#### Instructions for the task
What lines in the following entries hold the word "agent"? Copy each one.

Stored entries:
⁂
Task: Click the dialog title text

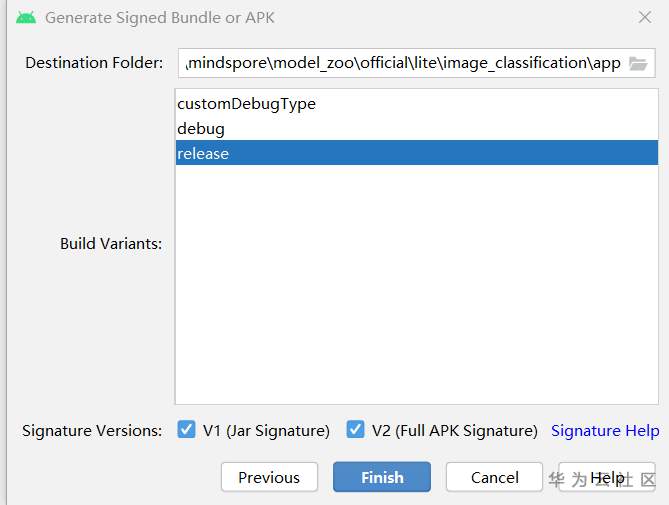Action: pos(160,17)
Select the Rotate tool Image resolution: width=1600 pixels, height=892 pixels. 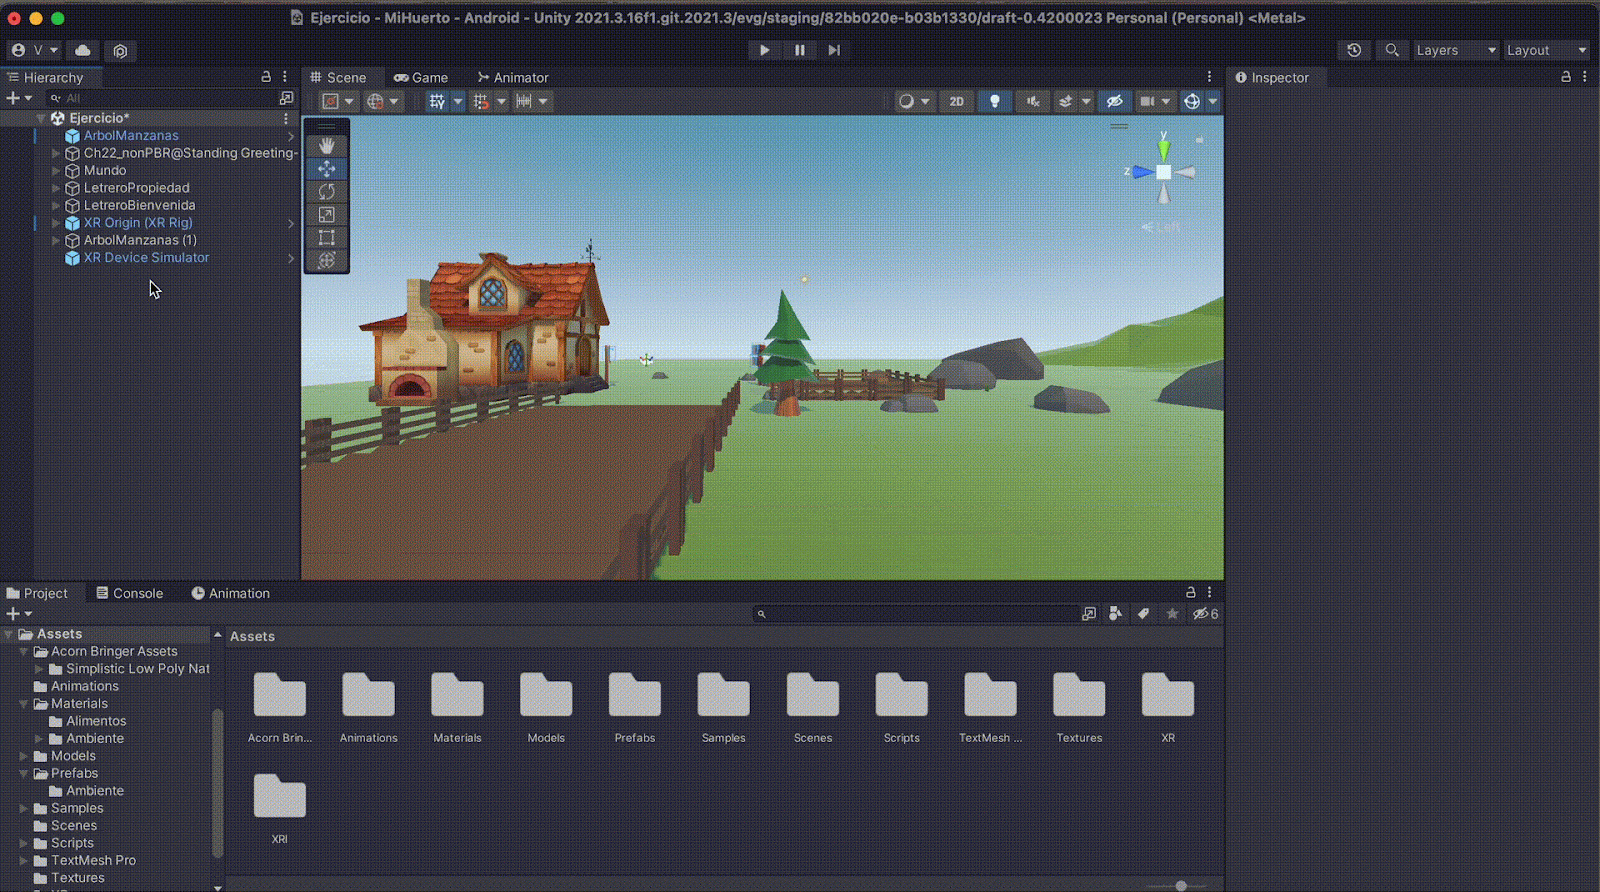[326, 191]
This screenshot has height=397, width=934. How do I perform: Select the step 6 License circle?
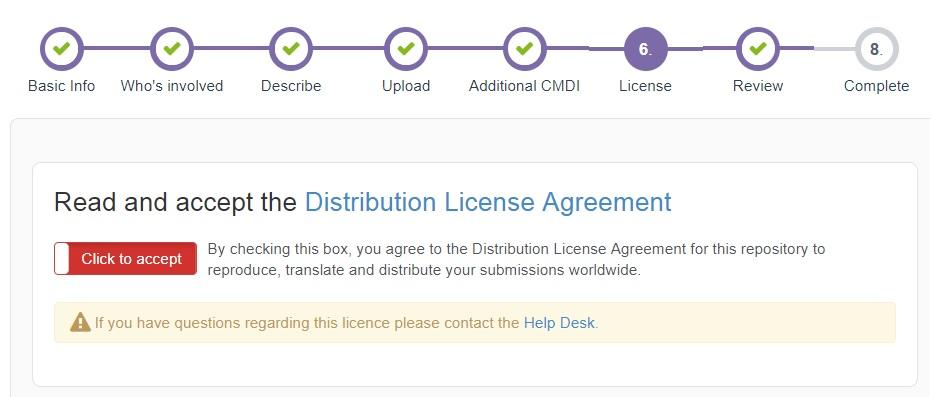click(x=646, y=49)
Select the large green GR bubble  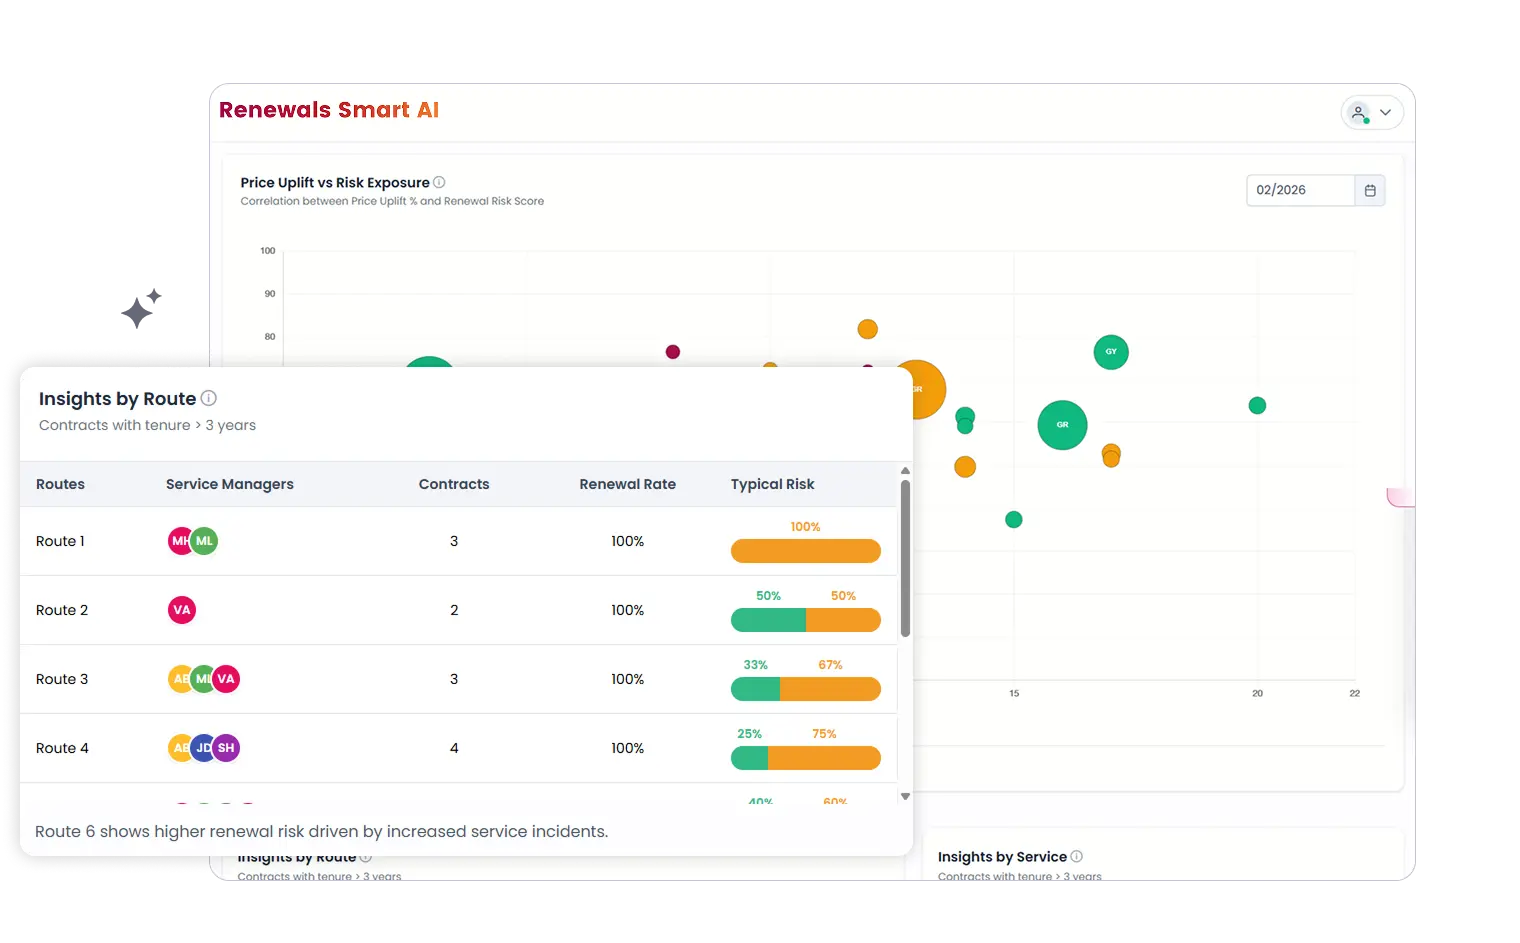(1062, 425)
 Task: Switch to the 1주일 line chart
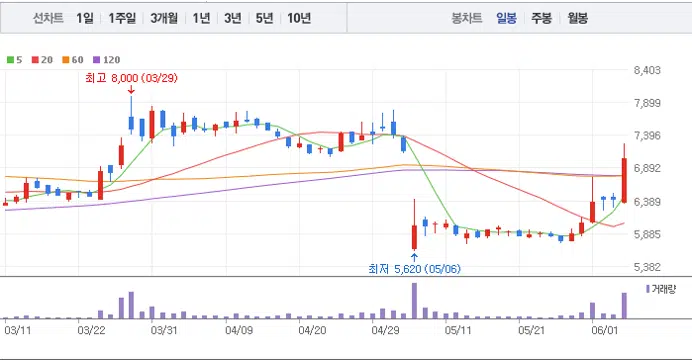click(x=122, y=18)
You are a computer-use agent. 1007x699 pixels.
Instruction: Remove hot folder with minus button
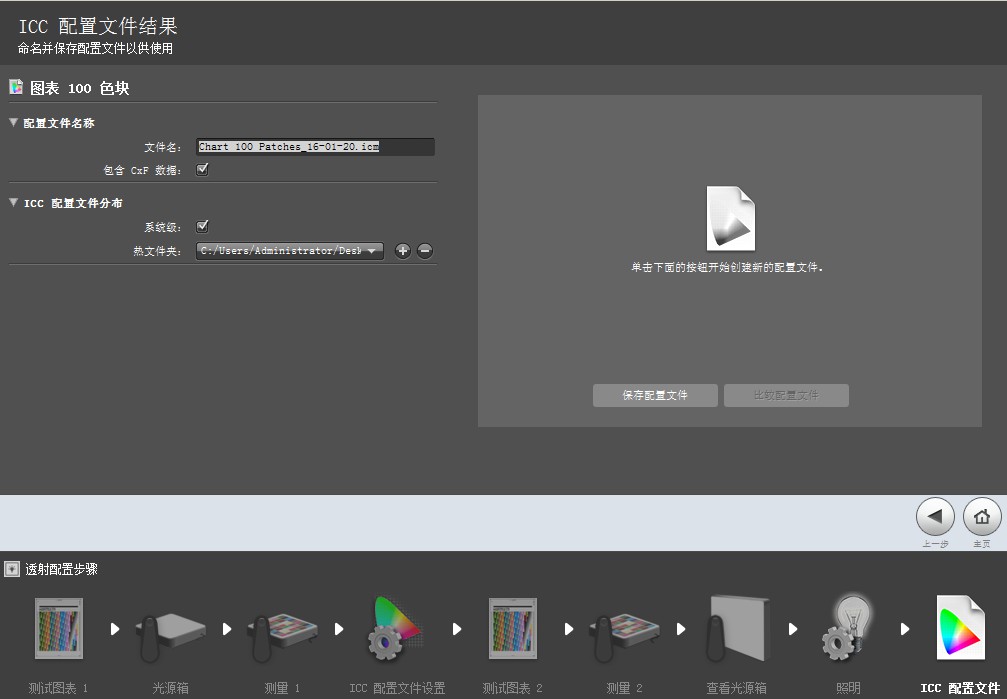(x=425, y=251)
⁂
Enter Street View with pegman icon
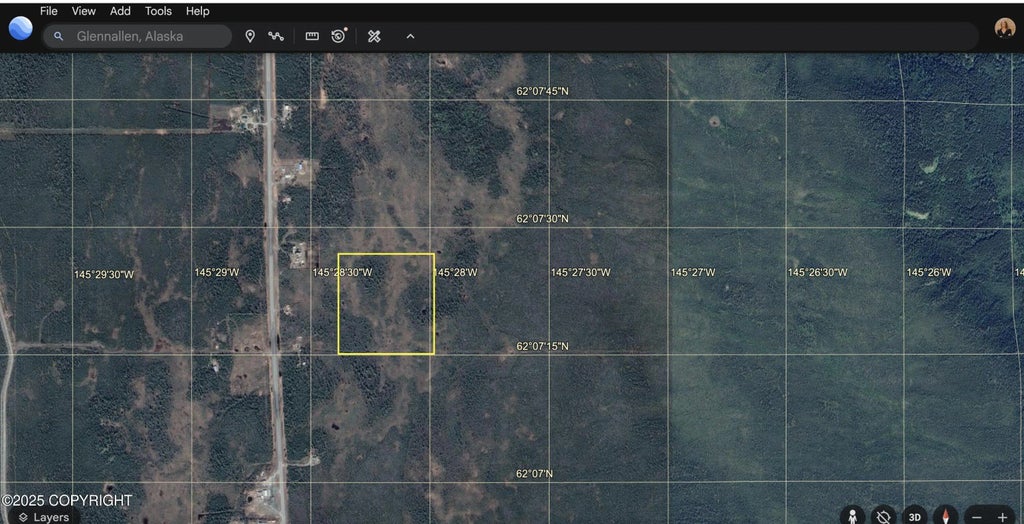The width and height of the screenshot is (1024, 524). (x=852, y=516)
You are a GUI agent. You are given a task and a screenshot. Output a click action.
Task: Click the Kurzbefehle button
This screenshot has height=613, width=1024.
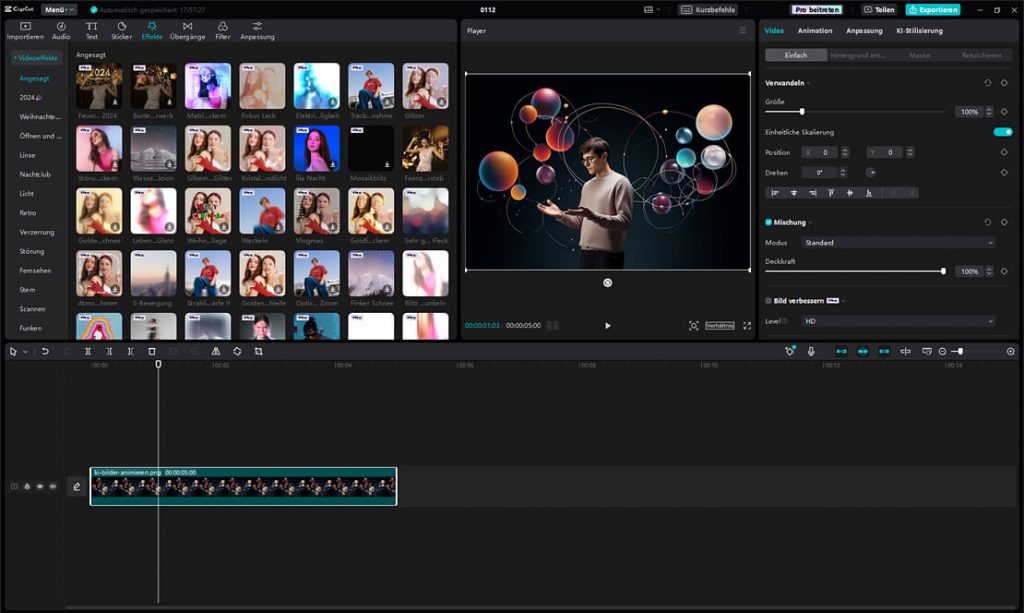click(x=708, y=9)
⁂
#### Output for this task
You are a computer-use agent. 1007x699 pixels.
You are a GUI agent. You are given a task and a screenshot. Output a click action.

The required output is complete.